> [Task brief]: Take the records below and extract, word for word, the lines from the one containing "The width and" through the final line, inclusive. Omit pictures.
-=-=-
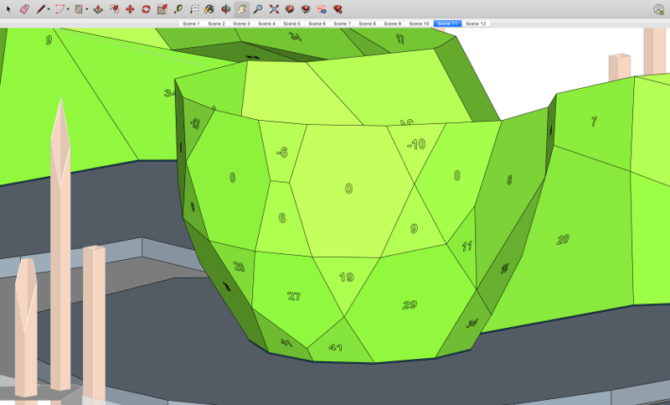Open the Arc tool dropdown arrow
Viewport: 670px width, 405px height.
point(68,9)

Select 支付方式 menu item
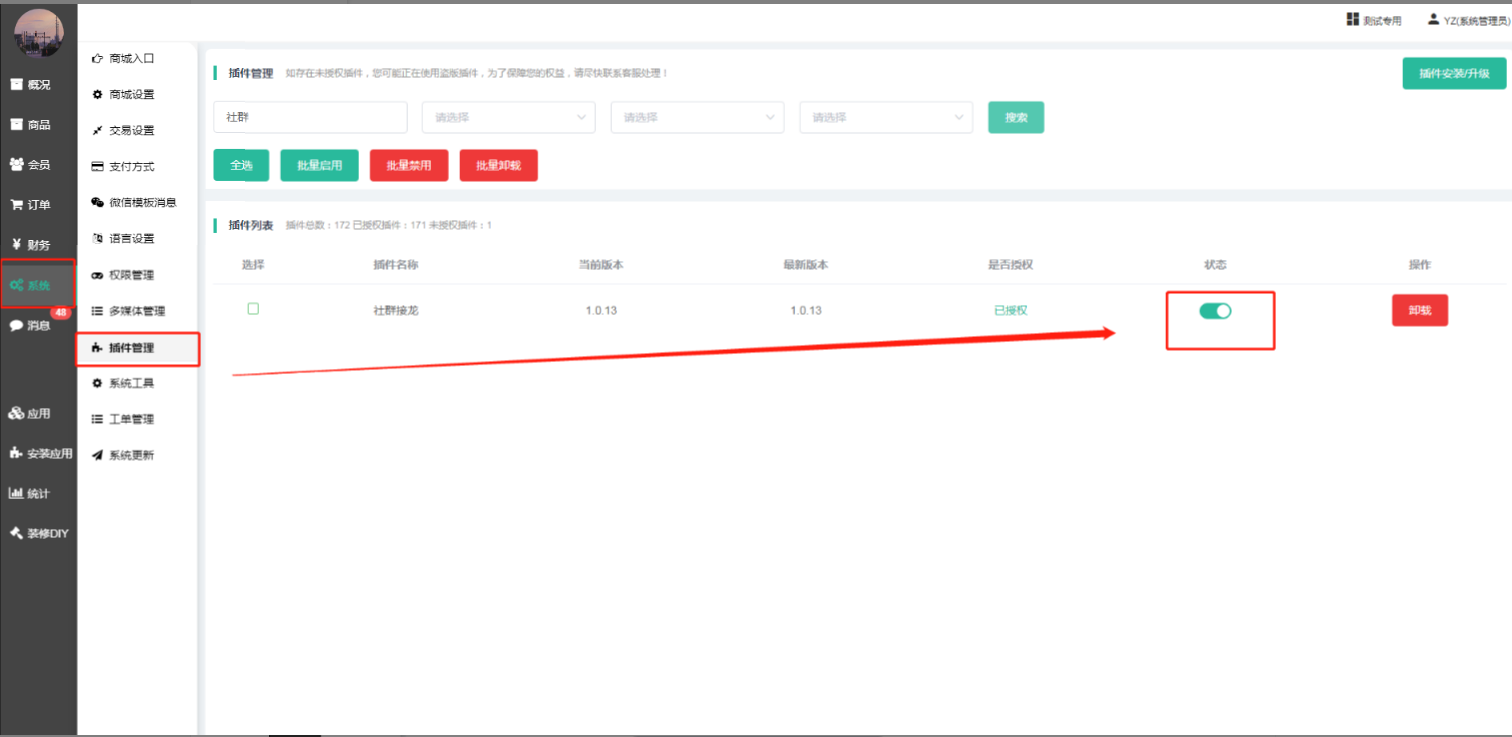click(x=131, y=166)
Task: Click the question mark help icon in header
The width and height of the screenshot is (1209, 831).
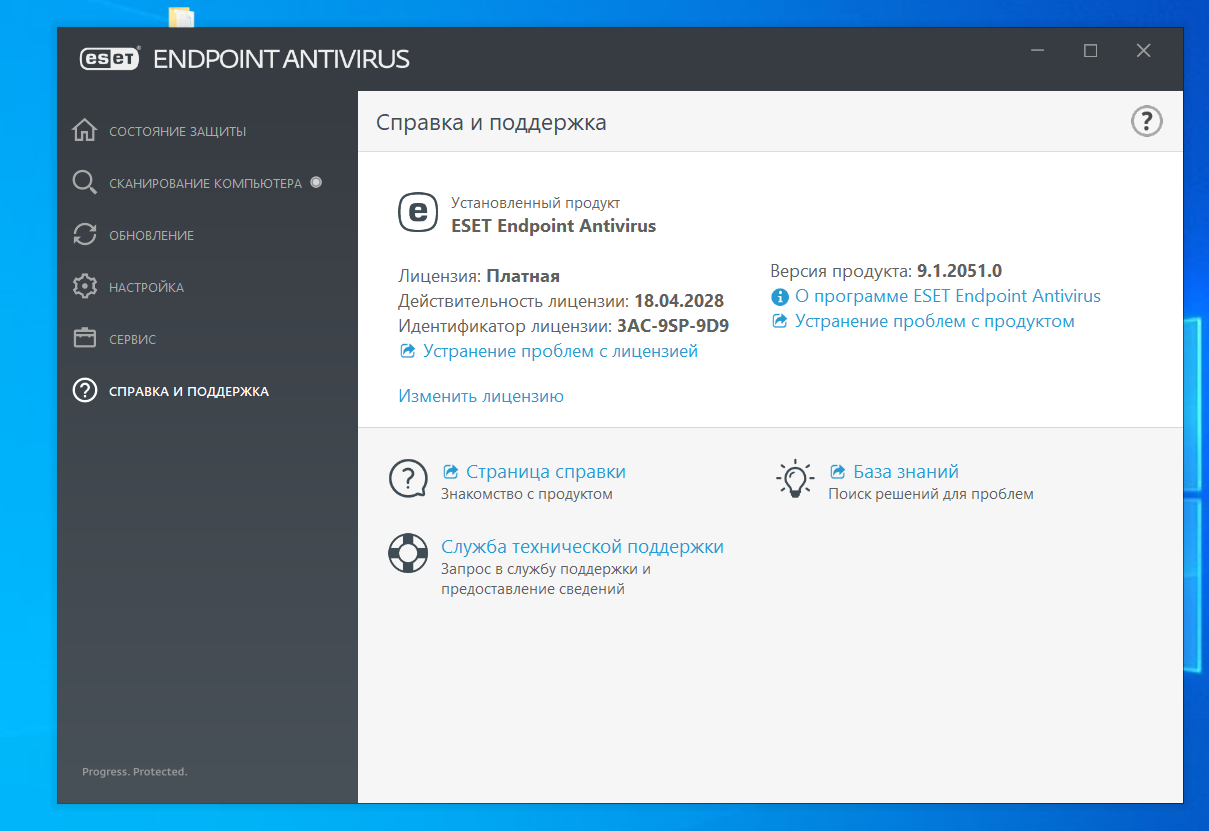Action: [x=1146, y=122]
-=-=-
> [Reply to the task]:
The width and height of the screenshot is (1209, 831).
Action: [x=1146, y=122]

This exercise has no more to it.